(Records shown begins)
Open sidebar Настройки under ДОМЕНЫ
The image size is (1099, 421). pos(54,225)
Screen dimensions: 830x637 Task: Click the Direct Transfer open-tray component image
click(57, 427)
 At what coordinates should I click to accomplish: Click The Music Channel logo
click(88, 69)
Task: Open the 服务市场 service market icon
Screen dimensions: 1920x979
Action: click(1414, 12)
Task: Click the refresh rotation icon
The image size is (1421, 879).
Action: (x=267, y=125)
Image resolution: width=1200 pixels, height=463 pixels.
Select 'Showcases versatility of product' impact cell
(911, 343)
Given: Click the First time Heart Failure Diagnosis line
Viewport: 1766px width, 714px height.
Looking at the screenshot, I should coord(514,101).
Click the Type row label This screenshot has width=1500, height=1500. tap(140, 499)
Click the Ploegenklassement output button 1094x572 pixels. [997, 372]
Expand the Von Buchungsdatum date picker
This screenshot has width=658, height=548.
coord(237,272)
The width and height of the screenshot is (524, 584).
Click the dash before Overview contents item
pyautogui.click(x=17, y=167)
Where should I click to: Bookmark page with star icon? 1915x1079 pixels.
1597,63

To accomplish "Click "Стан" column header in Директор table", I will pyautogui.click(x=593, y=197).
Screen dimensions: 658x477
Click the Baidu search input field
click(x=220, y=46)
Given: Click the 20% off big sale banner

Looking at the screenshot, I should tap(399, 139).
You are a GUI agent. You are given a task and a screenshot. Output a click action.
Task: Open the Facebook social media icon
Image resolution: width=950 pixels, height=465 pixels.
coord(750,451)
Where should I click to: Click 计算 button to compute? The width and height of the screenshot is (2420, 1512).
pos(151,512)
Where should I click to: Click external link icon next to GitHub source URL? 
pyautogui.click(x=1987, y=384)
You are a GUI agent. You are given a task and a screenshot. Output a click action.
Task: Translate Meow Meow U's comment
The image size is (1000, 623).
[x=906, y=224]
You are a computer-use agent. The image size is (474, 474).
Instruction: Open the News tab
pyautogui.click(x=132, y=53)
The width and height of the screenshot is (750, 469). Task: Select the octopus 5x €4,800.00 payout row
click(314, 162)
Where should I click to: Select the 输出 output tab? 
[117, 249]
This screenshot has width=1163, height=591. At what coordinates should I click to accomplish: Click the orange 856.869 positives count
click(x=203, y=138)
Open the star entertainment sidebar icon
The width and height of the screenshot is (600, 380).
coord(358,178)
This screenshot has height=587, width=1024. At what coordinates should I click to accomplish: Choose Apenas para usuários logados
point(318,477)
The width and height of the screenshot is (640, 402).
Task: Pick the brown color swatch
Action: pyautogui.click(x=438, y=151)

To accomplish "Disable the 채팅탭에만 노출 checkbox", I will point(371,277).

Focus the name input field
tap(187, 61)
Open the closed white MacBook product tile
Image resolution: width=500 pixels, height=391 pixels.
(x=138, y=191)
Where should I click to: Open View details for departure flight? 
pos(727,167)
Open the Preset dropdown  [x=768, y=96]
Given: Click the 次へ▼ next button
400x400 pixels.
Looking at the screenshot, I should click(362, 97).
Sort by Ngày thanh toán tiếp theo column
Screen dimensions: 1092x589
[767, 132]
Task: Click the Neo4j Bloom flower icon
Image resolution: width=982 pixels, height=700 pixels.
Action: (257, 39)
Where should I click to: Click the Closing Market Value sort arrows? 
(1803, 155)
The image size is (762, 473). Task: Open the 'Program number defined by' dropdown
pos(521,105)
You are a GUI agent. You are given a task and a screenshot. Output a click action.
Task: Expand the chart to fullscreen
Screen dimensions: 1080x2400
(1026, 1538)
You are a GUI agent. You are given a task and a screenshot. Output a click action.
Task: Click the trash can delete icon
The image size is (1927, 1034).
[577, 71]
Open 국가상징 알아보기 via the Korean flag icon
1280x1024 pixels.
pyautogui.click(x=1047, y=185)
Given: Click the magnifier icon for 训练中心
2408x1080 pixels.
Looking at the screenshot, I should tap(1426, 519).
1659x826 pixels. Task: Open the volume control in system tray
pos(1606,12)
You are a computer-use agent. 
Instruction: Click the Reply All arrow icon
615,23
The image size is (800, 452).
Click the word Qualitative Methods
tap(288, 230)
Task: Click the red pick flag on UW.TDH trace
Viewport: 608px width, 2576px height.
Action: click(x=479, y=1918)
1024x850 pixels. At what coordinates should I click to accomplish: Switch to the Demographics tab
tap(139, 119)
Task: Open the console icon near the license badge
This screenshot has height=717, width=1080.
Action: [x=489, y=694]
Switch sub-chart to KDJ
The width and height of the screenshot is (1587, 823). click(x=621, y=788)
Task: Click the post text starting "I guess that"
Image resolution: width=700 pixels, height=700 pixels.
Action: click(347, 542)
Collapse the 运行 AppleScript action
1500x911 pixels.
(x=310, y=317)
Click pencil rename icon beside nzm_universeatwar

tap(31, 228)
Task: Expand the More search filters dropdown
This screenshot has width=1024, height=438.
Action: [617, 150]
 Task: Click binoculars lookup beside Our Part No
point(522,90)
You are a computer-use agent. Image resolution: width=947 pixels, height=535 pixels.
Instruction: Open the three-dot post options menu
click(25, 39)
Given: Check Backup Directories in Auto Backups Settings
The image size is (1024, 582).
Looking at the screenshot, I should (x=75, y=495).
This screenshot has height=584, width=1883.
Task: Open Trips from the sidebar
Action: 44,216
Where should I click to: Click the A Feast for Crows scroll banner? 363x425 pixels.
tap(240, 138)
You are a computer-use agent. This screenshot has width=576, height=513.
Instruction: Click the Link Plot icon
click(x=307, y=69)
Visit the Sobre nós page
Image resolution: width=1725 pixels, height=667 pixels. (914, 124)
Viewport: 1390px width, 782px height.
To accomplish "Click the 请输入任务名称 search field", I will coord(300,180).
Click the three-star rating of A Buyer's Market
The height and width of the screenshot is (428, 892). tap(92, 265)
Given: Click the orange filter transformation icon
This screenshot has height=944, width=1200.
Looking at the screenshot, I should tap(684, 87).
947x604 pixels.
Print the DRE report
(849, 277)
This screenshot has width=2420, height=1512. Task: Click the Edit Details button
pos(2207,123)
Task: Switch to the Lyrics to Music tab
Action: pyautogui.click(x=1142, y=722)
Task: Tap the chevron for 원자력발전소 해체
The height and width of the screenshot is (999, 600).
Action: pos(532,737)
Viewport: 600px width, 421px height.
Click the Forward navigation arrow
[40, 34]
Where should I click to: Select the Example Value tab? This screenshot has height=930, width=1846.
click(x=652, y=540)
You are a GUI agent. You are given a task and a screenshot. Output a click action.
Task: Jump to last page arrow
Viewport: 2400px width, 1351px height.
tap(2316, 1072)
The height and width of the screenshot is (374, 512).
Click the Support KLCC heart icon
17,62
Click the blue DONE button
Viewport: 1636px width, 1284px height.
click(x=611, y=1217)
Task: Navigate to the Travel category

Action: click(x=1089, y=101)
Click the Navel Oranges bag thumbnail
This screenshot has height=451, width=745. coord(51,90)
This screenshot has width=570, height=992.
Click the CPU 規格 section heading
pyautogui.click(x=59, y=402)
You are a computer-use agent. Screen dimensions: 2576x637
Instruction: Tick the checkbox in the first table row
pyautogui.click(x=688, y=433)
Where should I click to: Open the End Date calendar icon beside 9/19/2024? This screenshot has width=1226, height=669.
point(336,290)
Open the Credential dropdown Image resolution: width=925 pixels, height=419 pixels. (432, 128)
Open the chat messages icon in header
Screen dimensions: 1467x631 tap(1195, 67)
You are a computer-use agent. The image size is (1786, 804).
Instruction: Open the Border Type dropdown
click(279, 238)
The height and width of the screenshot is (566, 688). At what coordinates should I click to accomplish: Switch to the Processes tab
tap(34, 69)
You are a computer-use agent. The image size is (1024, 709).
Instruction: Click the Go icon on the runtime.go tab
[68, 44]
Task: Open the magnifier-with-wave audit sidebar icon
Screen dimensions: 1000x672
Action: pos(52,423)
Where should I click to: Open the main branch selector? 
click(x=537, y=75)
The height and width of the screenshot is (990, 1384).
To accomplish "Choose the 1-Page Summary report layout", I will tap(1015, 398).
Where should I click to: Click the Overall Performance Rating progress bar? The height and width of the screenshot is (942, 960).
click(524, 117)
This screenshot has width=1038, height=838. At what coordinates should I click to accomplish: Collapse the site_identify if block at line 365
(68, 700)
(Records shown ends)
What is needed
From the line that contains "Viewport: 2400px width, 1351px height." through the last line of the records above, copy every line exactly and leave out the rest.

Output
Viewport: 2400px width, 1351px height.
tap(2316, 1072)
The height and width of the screenshot is (374, 512).
Click the Support KLCC heart icon
17,62
Click the blue DONE button
Viewport: 1636px width, 1284px height.
click(x=611, y=1217)
Task: Navigate to the Travel category

Action: click(x=1089, y=101)
Click the Navel Oranges bag thumbnail
This screenshot has height=451, width=745. coord(51,90)
This screenshot has width=570, height=992.
Click the CPU 規格 section heading
pyautogui.click(x=59, y=402)
You are a computer-use agent. Screen dimensions: 2576x637
Instruction: Tick the checkbox in the first table row
pyautogui.click(x=688, y=433)
Where should I click to: Open the End Date calendar icon beside 9/19/2024? This screenshot has width=1226, height=669.
point(336,290)
Open the Credential dropdown Image resolution: width=925 pixels, height=419 pixels. (432, 128)
Open the chat messages icon in header
Screen dimensions: 1467x631 tap(1195, 67)
You are a computer-use agent. The image size is (1786, 804).
Instruction: Open the Border Type dropdown
click(279, 238)
The height and width of the screenshot is (566, 688). At what coordinates should I click to accomplish: Switch to the Processes tab
tap(34, 69)
You are a computer-use agent. The image size is (1024, 709).
Instruction: Click the Go icon on the runtime.go tab
[68, 44]
Task: Open the magnifier-with-wave audit sidebar icon
Screen dimensions: 1000x672
Action: pos(52,423)
Where should I click to: Open the main branch selector? 
click(x=537, y=75)
The height and width of the screenshot is (990, 1384).
To accomplish "Choose the 1-Page Summary report layout", I will tap(1015, 398).
Where should I click to: Click the Overall Performance Rating progress bar? The height and width of the screenshot is (942, 960).
click(524, 117)
This screenshot has width=1038, height=838. At what coordinates should I click to accomplish: Collapse the site_identify if block at line 365
(68, 700)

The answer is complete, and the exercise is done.